How Can We Ensure Reproducibility and Clinical Translation of Machine Learning Applications in Laboratory Medicine?

Listen to the Clinical Chemistry Podcast

Article

Shannon Haymond and Stephen R Master. How Can We Ensure Reproducibility and Clinical Translation of Machine Learning Applications in Laboratory Medicine? Clin Chem 2022;68:392–5.

Guest

Dr. Shannon Haymond is the Director of Clinical Chemistry and Mass Spectrometry Laboratories at the Ann & Robert H. Lurie Children’s Hospital of Chicago, and Assistant Professor of Pathology at Northwestern University Feinberg School of Medicine. Dr. Stephen Master is Chief of the Division of Laboratory Medicine at the Children’s Hospital of Philadelphia and an Associate Professor of Pathology and Laboratory Medicine at the Perelman School of Medicine at the University of Pennsylvania.

* [INFORMATION SUPPLIED]:
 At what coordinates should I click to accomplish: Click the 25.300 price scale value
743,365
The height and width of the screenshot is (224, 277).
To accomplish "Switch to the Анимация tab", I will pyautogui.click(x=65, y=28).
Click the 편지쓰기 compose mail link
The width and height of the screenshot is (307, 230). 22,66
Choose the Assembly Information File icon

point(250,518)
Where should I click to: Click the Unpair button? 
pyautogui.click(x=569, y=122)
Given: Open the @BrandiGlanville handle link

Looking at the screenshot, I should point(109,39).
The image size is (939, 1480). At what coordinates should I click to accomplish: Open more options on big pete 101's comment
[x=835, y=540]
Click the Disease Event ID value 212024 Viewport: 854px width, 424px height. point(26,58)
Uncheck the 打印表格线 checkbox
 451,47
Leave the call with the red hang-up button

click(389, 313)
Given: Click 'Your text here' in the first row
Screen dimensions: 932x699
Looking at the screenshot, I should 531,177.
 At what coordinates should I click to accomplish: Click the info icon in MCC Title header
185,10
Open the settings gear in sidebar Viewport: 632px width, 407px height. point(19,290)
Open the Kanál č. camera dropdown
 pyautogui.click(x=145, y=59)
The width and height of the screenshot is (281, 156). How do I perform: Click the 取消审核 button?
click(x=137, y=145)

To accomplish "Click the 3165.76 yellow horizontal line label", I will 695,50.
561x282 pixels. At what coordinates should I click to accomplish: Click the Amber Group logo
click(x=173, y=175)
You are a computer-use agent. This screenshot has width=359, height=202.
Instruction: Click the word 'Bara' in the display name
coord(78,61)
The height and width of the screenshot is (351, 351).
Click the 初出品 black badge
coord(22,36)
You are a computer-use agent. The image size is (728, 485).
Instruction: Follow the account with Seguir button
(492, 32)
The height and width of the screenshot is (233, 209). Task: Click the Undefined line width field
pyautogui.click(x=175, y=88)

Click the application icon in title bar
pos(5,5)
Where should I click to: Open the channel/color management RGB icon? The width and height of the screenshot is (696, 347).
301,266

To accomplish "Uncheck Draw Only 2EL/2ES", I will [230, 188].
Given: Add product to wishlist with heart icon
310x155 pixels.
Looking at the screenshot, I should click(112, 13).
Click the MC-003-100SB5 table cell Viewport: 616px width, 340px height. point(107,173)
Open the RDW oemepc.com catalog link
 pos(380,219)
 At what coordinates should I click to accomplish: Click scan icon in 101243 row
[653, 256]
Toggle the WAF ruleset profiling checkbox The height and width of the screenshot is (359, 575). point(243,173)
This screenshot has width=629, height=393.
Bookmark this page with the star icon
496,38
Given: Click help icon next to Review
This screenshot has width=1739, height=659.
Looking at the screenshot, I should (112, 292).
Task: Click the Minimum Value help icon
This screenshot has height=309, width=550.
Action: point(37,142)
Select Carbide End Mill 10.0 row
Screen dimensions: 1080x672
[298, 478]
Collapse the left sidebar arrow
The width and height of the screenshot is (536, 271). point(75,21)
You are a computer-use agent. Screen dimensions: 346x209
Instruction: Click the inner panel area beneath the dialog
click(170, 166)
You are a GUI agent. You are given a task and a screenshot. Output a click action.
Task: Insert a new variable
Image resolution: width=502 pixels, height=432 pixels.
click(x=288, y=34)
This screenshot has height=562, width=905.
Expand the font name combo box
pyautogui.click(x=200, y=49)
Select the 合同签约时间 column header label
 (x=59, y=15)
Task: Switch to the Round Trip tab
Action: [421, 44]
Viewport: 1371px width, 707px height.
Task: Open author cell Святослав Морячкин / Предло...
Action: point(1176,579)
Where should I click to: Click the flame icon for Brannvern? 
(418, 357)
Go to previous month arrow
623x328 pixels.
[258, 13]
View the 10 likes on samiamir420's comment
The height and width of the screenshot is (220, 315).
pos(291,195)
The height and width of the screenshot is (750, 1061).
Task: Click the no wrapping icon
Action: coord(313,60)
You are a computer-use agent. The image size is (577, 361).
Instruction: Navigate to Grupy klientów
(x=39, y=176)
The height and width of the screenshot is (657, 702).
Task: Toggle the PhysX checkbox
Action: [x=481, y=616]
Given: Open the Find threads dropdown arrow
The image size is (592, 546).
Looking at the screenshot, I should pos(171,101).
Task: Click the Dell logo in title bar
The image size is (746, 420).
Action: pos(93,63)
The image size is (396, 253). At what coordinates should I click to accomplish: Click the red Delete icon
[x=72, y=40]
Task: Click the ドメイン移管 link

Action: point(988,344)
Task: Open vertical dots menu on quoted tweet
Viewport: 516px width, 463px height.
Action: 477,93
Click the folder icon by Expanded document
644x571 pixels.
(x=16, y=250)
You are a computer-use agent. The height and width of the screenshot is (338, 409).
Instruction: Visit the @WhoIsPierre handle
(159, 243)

* [WORK ITEM A]:
Could you copy word for word the passage of the machine learning podcast page that begins at "Shannon Haymond and" and stops after "University of Pennsylvania."?
* [WORK ITEM B]:
How would the machine learning podcast page continue past its last line? Write that continuation.

* [TASK RESPONSE A]:
Shannon Haymond and Stephen R Master. How Can We Ensure Reproducibility and Clinical Translation of Machine Learning Applications in Laboratory Medicine? Clin Chem 2022;68:392–5.

Guest

Dr. Shannon Haymond is the Director of Clinical Chemistry and Mass Spectrometry Laboratories at the Ann & Robert H. Lurie Children’s Hospital of Chicago, and Assistant Professor of Pathology at Northwestern University Feinberg School of Medicine. Dr. Stephen Master is Chief of the Division of Laboratory Medicine at the Children’s Hospital of Philadelphia and an Associate Professor of Pathology and Laboratory Medicine at the Perelman School of Medicine at the University of Pennsylvania.

* [TASK RESPONSE B]:
Transcript

[Download pdf]

Bob Barrett:
This is a podcast from Clinical Chemistry, sponsored by the Department of Laboratory Medicine at Boston Children’s Hospital. I’m Bob Barrett. Recent studies demonstrating problems with prediction models for COVID and sepsis have helped raise awareness about the need for better practices in developing and reporting machine learning or artificial intelligence methods in healthcare. This so-called reproducibility crisis has been recognized and extends beyond clinical applications. In fact, this issue was not specific to ML. Many scientific journals, including Clinical Chemistry, have adopted principles specified in the submission guidelines to facilitate reproducibility, rigor, and transparency in published findings.

Though there are common elements that support transparency and rigor in science, each technology has its own set of pitfalls that must be addressed. This is particularly true for the rapidly developing field of machine learning. An opinion piece on the importance of best practices for development and reporting the machine learning appears in the March 2022 issue of Clinical Chemistry. It outlines how investigators should develop, validate, and report machine learning-based methods in laboratory medicine, and also provides guidance for all journal editors and reviewers when evaluating submitted papers. We are pleased to have the two authors of that article with us in this podcast.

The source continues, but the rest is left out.